L 'analogie entre sublimation et rêve s'arrête t' elle là?
On pourrait le croire. Si la sublimation et le rêve procèdent d'un travail de transformation de la pulsion sexuelle, la finalité de cette transformation les opposent en apparence; dépossession d'un coté, conquête de l 'autre!
Nombreux sont les exemples ou le rêve apparaît comme médiateur d' une création et trouve son ressort dans la sublimation du courant pulsionnel.
En voici quelques exemples célèbres: Ainsi, Borges rapporte dans son texte le rêve de Coolridge, cette étrange aptitude de Kubilay Khan, empereur mogol, à composer pendant son sommeil 300 vers, dont seuls 54 resteront mémorisés au réveil, aptitude doublée de ce pouvoir d' imaginer le plan dans tous ses détails du palais qu 'il fera construire. Mozart dit- on aurait écrit " la flûte" à la faveur d' un rêve. Wagner, le prélude à l'0r du Rhin. Einstein, on le sait, aurait découvert la théorie de la relativité en puisant son inspiration dans un rêve. Freud enfin, n 'a t' il pas avec l' interprétation du rêve de l'injection faite à Irma et de celui de la Monographie, esquissé les grandes lignes de traumdetung! La substitution passagère de son plaisir addictif, dans une période de forte consommation de cocaïne, par l' étude de l 'activité onirique induite par les phénomènes narcotiques, constitue assurément un bel exemple de sublimation réussie, même si ses propres composantes addictives resteront intactes.

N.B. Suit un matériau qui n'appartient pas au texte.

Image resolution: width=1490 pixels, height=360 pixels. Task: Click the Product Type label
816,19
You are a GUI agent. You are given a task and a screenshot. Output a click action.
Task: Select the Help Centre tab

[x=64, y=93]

Plus proche, Mick Jagger, au cours d'une tournée en Californie, aurait pendant un rêve composé les premières notes de " Satisfaction" , enregistré dés son réveil sur le petit magnétophone qu'il ne quittait jamais. Rêve et sublimation concourent à la réalisation d'une création ; le rêve a une fonction de médiateur sur la voie de la sublimation d'un courant pulsionnel.
Pour conclure:
La sublimation comme l 'art est une aventure, pour le moi, et pour le narcissisme.

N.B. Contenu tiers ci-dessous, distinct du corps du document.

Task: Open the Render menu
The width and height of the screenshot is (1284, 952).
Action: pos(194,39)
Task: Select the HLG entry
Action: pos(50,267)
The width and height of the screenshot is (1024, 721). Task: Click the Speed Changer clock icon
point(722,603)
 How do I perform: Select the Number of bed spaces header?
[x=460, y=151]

Pour le moi, nous l 'avons évoqué, elle transforme et transcende parfois le destin de l'individu. Le prix à payer est celui d' un renoncement, d'une perte de ses particularités défensives. Pour le narcissisme, l 'aventure est contradictoire ; d' abord, œuvre de mort, elle annihile toute considération positive de soi, afin de " s'épurer jusqu' à s'abolir" . L e sacrifice de soi serait la forme la plus aboutie du renoncement; être pour autrui, tel serait le credo des mystiques, imprimant au narcissisme une portée illimitée. De ce point de vue, on pourrait affirmer que la sublimation œuvre pour l 'auto-conservation, de l' individu, de la culture, voire de l ' espèce.
Comment mieux illustrer la complexité de ce double mouvement, ses effets de rupture et de changement, si ce n 'est en évoquant, après les deux rêves de Freud fondateurs de la science des rêves, la célèbre première phrase du " Moise" ? auquel il s'est largement identifié. Elle a ceci d'intéressant car elle condense, un renoncement et une profonde métamorphose, appelant Freud- Moise, vers son propre destin sublimé.
" Déposséder un peuple de l ' homme qu 'il célèbre comme le plus grand de ses fils est une tache sans agreement, que l 'on accomplit pas d 'un cœur léger. Toutefois aucune considération ne saurait m 'induire à négliger la vérité au nom d'un prétendu intérêt national."